Rsi Yadnya adalah menghaturkan dunia kepada para Pandita yang telah memimpin upacara pada waktu melakukan Yadnya .

4. Bhuta Yadnya

Bhuta Yadnya adalah suatu persembahan atau tawur yang ditujukan kepada para Bhuta Kala yaitu suatu kekuatan negatif yang timbul sebagai akibat terjadinya hubungan yang tidak harmonis antara Bhuwana Agung (mokrokosmos) dengan Bhuwana Alit (mikrokosmos). Dalam Bhuta Yadnya ini tercakup pula pengertian berkorban untuk memelihara alam, tumbuh-tumbuhan dan binatang atau melestarikan lingkungan hidup.

5. Manusa Yadnya 

Manusa Yadnya adalah suatu korban suci yang ditujukan kepada manusia sebagai bentuk pemeliharaan, pendidikan serta pensucian secara spritual sejak terwujudnya jasmani di dalam kandungan sampai akhir hidup. Dan dalam terjemahan Agastya Parwa dapat juga dikatakan memberikan makanan kepada masyarakat. Dalam pengertiannya lebih luas adalah memberikan dana dunia untuk meringankan beban penderitaan orang lain sebagai bentuk perwujudan Yadnya yang dilandasi ajaran Tattwam Asi. Sementara, pelaksanaannya oleh masyarakat adalah melakukan upacara siklus hidup (Dharma Kahuripan). Yaitu upacara keagamaan dalam proses perkembangan dan peningkatan hidup secara fisik maupun mental.

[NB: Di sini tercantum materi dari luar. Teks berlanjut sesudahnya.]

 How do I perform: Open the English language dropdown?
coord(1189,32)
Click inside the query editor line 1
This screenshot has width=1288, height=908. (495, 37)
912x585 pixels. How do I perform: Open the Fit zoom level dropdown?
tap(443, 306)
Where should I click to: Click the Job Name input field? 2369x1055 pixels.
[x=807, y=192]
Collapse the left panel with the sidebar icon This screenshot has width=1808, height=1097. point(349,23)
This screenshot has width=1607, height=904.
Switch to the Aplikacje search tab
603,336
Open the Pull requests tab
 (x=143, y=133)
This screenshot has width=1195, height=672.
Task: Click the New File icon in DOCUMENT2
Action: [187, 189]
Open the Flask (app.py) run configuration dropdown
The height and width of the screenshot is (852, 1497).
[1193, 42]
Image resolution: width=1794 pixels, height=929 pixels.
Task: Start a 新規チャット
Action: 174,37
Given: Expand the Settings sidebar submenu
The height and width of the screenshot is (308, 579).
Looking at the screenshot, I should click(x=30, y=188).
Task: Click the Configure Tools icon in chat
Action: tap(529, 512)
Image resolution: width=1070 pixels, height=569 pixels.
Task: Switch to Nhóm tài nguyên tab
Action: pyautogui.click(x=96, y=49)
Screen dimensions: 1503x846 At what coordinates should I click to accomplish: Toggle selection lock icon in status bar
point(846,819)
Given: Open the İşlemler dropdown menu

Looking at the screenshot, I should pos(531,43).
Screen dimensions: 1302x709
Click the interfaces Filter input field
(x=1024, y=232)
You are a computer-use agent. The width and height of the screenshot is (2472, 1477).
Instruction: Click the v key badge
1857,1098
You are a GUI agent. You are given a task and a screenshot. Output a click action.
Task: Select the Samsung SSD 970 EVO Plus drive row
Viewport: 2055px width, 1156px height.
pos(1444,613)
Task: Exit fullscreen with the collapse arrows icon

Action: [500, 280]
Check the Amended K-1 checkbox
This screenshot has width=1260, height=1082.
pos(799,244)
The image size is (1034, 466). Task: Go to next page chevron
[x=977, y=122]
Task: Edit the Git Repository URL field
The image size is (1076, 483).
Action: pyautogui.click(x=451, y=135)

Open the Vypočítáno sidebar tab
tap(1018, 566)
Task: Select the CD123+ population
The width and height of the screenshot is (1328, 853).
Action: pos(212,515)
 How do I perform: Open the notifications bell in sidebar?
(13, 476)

Selain yajna sebagai dasar keimanan maupun ritus dalam pembentukan kepribadian manusia, yajna juga bisa membawa seorang penyembah lebih dekat kepada Tuhan, karena ia akan lebih memahami kekuatan Dewa yang dipujanya melalui pelaksanaan ritual harian. 

Dari lima Panca Yadnya upacara Kuningan termasuk golongan yang pertama yaitu persembahan kepada Dewa Yadnya . Upacara hari raya Kuningan selain sebagai wujud bentuk manifestasi keimanan dan ketaqwaan (sraddha dan dharma), juga merupakan perwujudan dari tiga kerangka dasar ajaran Hindu yang meliputi Tatwa, Susila dan Acara.


Sumber : Ida Pandita Mpu Wijayananda, Makna Filosofis Upacara dan Upakara (Surabaya: Paramita, 2004), h. 7. G. Putja MA. SH, Pengantar Agama Hindu II Sraddha ( Jakarta: Mayasari, 1984), h. 76.